Re: Targets for Ketosis using BioSense

Posted: Sun Sep 06, 2020 6:38 pm
by Linda
Thanks so much, Tincup. Unfortunately, I'm struggling to understand what this means. Is my ratio of .6 where it should be? Are you saying that you would assume that my HbA1C would have been lower than 5.5? I wonder what could have caused this discrepancy. Is there something else I need to be aware of? I check my ketones more often than my glucose level, but I will definitely be more on top of it.

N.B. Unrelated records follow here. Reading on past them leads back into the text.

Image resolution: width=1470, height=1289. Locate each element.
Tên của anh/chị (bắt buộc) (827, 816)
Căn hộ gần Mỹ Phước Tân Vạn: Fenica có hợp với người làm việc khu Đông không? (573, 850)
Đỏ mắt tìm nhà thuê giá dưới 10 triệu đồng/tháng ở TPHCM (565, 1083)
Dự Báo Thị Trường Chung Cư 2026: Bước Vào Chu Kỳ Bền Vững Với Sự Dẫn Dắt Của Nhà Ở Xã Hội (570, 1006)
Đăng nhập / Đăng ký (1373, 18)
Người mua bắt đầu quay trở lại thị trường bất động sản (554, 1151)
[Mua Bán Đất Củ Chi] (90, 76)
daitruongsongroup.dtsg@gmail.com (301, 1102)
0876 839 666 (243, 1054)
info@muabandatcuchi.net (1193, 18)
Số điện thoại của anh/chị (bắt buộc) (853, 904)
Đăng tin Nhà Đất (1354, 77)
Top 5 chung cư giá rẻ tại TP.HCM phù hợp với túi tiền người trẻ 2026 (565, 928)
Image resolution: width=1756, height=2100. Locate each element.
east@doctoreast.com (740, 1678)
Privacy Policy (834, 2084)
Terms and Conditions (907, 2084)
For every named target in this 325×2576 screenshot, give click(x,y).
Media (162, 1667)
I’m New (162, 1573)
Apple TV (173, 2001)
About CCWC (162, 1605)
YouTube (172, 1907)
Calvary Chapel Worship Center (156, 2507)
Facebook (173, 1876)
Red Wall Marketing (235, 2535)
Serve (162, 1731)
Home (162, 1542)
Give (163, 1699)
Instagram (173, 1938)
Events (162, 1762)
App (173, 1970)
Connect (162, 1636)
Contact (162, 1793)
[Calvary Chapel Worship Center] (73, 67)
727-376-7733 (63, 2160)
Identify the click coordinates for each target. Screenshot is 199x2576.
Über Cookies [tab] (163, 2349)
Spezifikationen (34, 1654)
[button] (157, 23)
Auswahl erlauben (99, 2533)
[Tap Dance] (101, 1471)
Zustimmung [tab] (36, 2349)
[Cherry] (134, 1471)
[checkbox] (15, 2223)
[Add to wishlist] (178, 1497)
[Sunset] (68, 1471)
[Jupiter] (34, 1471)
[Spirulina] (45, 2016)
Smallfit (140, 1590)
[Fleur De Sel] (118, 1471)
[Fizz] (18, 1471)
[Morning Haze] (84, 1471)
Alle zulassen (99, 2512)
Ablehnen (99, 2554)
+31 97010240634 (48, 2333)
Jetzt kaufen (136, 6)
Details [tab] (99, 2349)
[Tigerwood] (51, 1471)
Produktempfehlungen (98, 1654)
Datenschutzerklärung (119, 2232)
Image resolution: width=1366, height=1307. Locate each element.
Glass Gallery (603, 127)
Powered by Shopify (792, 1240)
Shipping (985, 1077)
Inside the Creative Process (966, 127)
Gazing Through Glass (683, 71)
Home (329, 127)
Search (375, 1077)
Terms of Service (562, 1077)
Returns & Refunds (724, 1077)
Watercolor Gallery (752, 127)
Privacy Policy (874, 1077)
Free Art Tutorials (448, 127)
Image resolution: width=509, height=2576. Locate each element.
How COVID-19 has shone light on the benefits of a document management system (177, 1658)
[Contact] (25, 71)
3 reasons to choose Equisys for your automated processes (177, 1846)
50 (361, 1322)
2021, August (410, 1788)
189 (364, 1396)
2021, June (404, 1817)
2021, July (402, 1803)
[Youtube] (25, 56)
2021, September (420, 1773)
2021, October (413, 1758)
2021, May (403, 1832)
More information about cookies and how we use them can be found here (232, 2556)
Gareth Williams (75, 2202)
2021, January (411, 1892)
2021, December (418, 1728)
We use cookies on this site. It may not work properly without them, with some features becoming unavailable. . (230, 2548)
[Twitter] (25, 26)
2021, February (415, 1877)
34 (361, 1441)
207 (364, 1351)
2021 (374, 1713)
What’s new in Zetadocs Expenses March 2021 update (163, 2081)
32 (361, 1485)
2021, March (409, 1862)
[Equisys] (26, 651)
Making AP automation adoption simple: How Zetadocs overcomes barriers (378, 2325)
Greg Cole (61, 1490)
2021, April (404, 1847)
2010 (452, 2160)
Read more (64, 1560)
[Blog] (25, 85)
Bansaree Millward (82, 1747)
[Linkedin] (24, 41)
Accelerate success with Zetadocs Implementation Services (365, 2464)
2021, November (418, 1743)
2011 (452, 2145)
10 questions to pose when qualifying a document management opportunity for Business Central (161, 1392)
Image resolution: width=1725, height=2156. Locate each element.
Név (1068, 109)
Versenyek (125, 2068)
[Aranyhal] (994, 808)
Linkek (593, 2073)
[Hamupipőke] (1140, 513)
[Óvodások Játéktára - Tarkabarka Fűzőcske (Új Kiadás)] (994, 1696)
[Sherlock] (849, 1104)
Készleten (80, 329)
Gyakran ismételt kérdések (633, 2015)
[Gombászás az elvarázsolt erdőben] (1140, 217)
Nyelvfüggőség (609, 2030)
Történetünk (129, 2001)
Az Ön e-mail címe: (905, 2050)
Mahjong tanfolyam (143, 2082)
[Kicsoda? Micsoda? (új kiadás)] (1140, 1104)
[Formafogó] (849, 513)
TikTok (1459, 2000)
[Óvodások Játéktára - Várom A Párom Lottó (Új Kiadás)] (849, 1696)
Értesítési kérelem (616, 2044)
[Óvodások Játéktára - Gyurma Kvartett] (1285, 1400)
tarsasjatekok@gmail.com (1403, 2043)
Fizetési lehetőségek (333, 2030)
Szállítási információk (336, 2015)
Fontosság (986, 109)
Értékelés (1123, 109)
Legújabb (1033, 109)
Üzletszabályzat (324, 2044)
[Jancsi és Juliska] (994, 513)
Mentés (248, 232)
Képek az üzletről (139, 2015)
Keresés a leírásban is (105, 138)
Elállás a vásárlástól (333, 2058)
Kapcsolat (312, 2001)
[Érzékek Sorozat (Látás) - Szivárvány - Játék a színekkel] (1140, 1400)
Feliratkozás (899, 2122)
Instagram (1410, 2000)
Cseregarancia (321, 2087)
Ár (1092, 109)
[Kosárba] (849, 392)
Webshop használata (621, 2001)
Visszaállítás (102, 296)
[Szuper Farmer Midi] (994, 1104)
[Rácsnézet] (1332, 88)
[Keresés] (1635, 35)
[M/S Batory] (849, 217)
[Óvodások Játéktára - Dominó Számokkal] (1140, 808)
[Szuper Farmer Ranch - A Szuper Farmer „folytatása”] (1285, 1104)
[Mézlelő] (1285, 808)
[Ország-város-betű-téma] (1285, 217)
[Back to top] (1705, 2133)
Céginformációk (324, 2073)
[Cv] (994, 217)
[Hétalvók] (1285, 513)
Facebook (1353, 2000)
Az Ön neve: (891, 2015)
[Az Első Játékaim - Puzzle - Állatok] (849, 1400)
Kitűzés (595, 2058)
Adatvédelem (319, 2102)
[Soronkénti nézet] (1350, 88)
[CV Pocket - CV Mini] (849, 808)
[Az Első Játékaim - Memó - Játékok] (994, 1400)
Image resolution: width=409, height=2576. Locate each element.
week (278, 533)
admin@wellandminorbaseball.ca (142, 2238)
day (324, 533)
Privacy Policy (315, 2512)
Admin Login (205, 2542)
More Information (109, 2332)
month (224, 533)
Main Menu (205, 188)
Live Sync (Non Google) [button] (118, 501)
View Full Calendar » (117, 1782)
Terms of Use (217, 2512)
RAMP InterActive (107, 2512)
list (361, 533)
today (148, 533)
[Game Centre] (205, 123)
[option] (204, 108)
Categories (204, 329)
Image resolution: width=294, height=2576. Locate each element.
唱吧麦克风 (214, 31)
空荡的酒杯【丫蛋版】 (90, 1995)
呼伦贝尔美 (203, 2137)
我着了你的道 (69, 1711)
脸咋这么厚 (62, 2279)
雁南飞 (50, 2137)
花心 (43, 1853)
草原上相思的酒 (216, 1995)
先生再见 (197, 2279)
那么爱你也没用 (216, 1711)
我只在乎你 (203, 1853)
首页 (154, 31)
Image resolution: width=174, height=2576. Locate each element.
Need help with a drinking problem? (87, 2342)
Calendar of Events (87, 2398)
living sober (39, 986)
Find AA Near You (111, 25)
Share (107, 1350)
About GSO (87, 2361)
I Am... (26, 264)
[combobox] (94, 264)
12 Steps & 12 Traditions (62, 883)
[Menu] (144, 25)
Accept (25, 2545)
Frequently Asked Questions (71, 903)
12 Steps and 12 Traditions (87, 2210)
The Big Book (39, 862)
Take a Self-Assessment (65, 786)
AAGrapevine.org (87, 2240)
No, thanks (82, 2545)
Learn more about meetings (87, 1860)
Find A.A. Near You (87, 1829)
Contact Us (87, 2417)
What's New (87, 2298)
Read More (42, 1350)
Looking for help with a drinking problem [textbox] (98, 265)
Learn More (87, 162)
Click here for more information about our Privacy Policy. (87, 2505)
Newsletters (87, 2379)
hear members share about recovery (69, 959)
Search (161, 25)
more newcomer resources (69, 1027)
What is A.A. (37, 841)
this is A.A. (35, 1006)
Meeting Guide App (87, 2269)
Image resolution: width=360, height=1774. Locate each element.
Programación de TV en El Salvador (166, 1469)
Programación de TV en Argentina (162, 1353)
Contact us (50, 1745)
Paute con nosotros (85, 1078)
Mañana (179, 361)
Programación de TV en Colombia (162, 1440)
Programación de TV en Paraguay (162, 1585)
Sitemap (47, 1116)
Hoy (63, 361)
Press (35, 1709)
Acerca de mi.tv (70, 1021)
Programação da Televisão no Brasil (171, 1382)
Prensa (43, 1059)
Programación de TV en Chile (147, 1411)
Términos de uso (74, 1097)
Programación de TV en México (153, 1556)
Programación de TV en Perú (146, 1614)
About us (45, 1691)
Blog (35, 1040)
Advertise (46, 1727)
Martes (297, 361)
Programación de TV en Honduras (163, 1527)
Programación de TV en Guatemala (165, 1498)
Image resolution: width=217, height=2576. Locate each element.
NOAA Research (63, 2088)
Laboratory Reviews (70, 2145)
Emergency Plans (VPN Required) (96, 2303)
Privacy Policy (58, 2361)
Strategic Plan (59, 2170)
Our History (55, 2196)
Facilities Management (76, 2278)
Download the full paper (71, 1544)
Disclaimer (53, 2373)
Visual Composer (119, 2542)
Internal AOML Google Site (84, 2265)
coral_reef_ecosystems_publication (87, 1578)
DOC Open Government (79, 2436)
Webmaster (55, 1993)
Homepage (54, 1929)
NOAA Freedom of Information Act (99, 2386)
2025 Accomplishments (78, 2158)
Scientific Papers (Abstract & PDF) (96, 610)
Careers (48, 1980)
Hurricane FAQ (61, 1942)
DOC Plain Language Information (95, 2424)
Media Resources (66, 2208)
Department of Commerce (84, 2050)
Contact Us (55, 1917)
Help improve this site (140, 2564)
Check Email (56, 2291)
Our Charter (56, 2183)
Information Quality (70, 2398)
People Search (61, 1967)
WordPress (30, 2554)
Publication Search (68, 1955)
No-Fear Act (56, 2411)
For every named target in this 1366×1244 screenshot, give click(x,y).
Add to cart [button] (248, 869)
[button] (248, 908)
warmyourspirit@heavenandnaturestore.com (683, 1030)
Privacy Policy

Thanks again for this information!!

Re: Targets for Ketosis using BioSense

Posted: Sun Sep 06, 2020 7:29 pm
by Tincup
Linda wrote: Unfortunately, I'm struggling to understand what this means. Is my ratio of .6 where it should be? Are you saying that you would assume that my HbA1C would have been lower than 5.5? I wonder what could have caused this discrepancy. Is there something else I need to be aware of? I check my ketones more often than my glucose level, but I will definitely be more on top of it.
Your Tg/HDL ratio of 0.6 is quite good. The Tg/HDL ratio is a proxy for insulin resistance (or lack thereof). What I'm saying is that A1C is an imperfect measure of average glucose. Your average glucose may actually be lower than a 5.5 would indicate. If you put 5.5 in a calculator, the correlation is an average glucose of 111 mg/dL. See this.

Re: Targets for Ketosis using BioSense

Posted: Mon Sep 07, 2020 12:33 pm
by Linda
Thanks so much for clarifying this for me. I truly appreciate it!!